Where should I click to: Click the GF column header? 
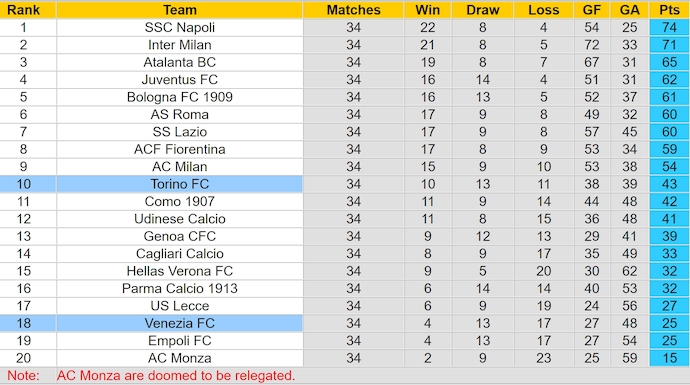592,10
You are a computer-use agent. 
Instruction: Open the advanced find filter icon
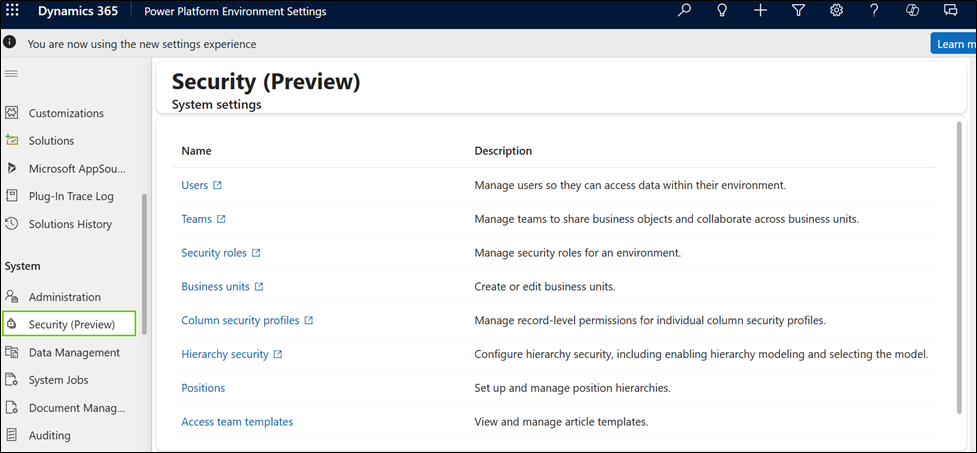click(798, 11)
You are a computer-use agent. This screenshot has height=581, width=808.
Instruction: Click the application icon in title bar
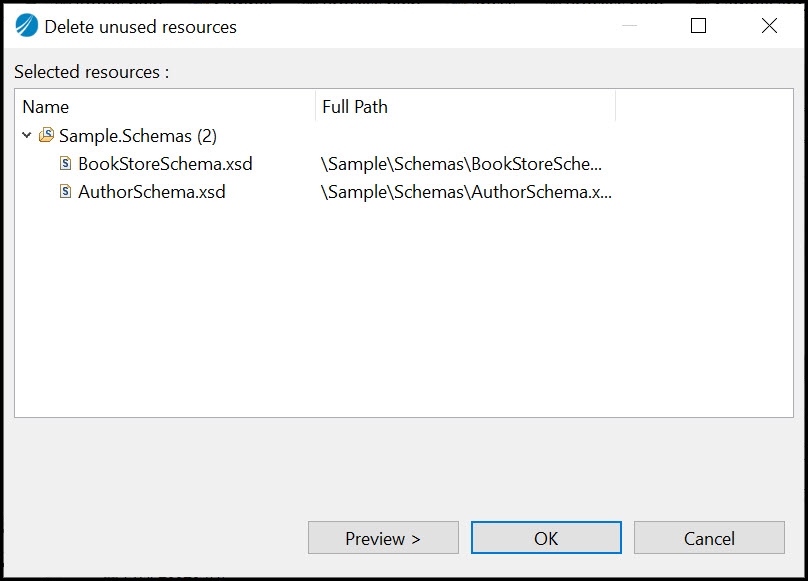pos(27,27)
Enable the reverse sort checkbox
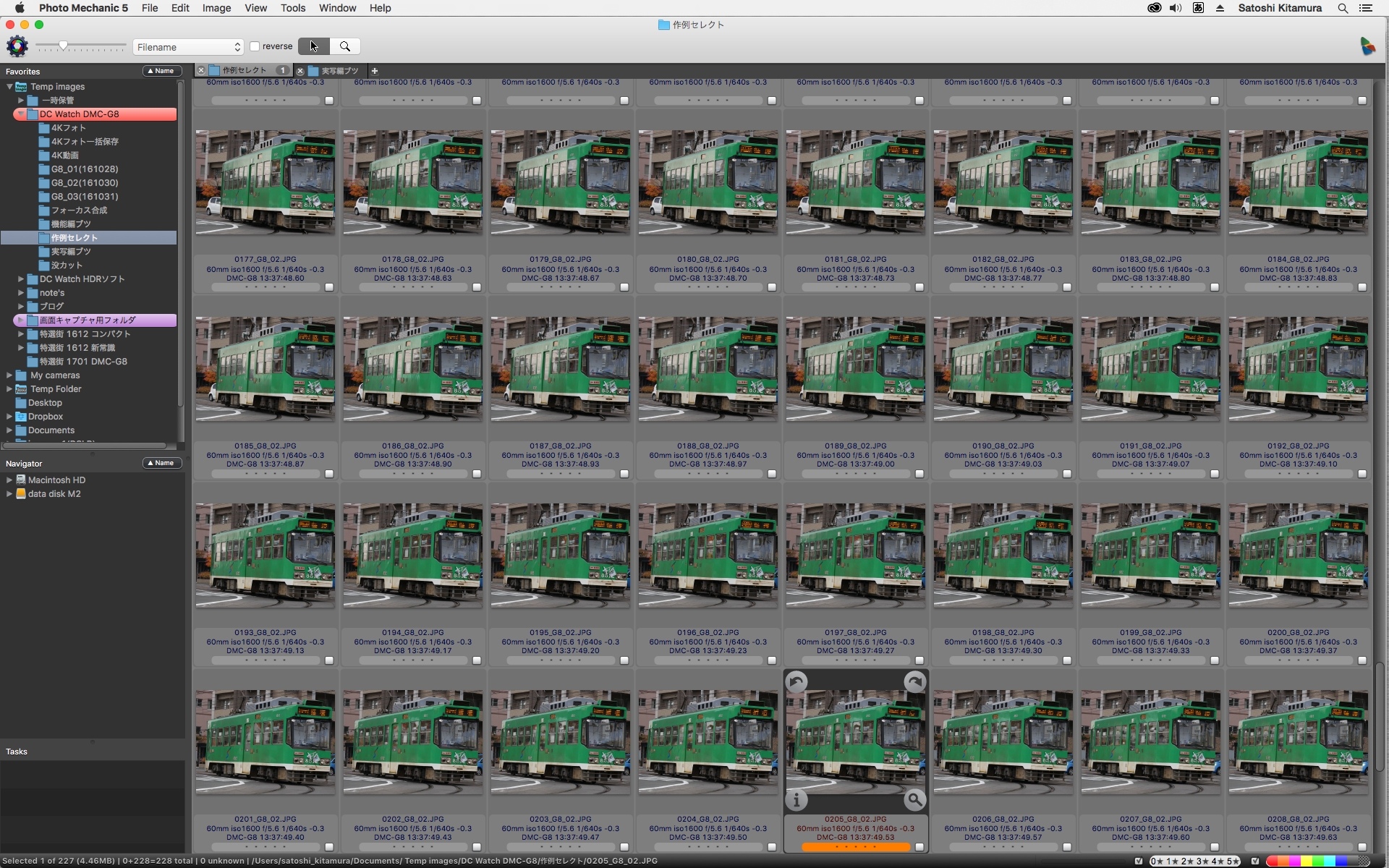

********

### Given instruction
Change "computer-use agent" to "desktop assistant" everywhere it appears in the records, and leave everything else the same. Omit the pictures.

### Worked solution
Where should I click to: Click the GF column header? 
592,10
You are a desktop assistant. 
Instruction: Open the advanced find filter icon
click(798, 11)
You are a desktop assistant. This screenshot has height=581, width=808.
Instruction: Click the application icon in title bar
pos(27,27)
Enable the reverse sort checkbox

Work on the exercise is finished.